Nothing Sung and Nothing Spoken by Nita Tyndall is a queer YA historical fiction novel—a genre that I had yet to come across, and knew I had to read as soon as it was released. I was immediately intrigued by its poetic title, as well as by the promise of a topic I wasn’t used to reading. Tyndall certainly delivered with this novel: it is well written, intricately plotted, and overall beautiful. Following strong female characters as they navigate not only personal relationships, but WWII in the heart of Germany, this was an interesting read that captured my attention from start to finish. It’s a perfect YA novel, dealing with teenagers struggling with very real issues that have been faced throughout history: identities, relationships, and emotions. It presents strong family dynamics, which strengthened its appeal, showcasing both supportive and unsupportive families, making the novel realistic and believable. Tyndall writes with beautiful imagery: poetry, jazz music, maps that the protagonist, Charlie, creates. These images and Tyndall’s descriptions of the setting makes the novel vivid, easily bringing words to life.
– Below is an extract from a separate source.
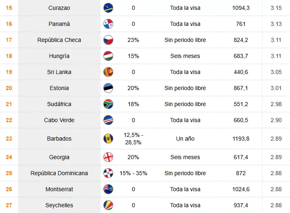Select the Seychelles flag icon
Image resolution: width=290 pixels, height=213 pixels.
108,205
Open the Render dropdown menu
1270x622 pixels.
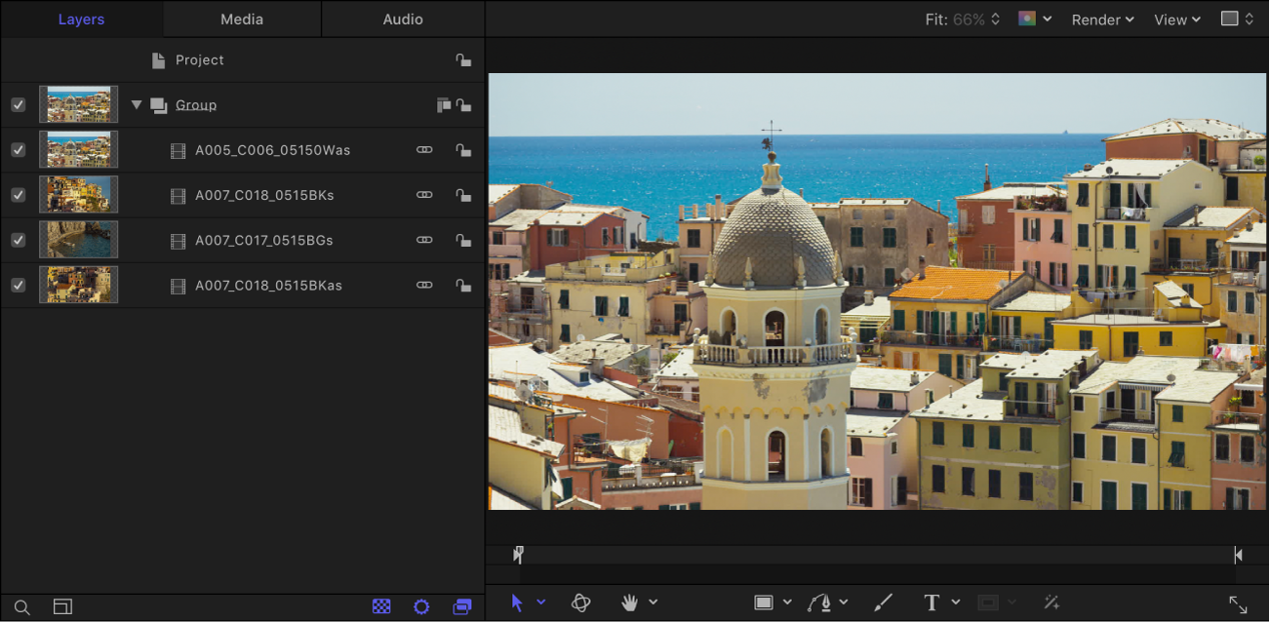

Despite its strengths, Nothing Sung and Nothing Spoken was slightly too short for my liking. Not that short novels aren’t appealing, but in this case, it didn’t help with the progression. It was at times too fast paced, leaving me feeling breathless as I struggled to keep up with the unfolding events. The short length left little time for character development, or even introduction. Throughout reading, I wondered how the characters had come to know each other, and felt that their personalities weren’t conveyed very strongly. I didn’t feel as though I knew them by the end of the novel. I’d have traded the short length for a slower, more drawn-out story. Really, I’d have liked more time in this setting Tyndall so beautifully crafted.
A captivating YA novel that covers WWII in Germany, with queer characters and relationships, Nothing Sung and Nothing Spoken is a great example of books we need more of. It’s perfect for fans of Malinda Lo’s Last Night at the Telegraph Club, and for readers of all ages.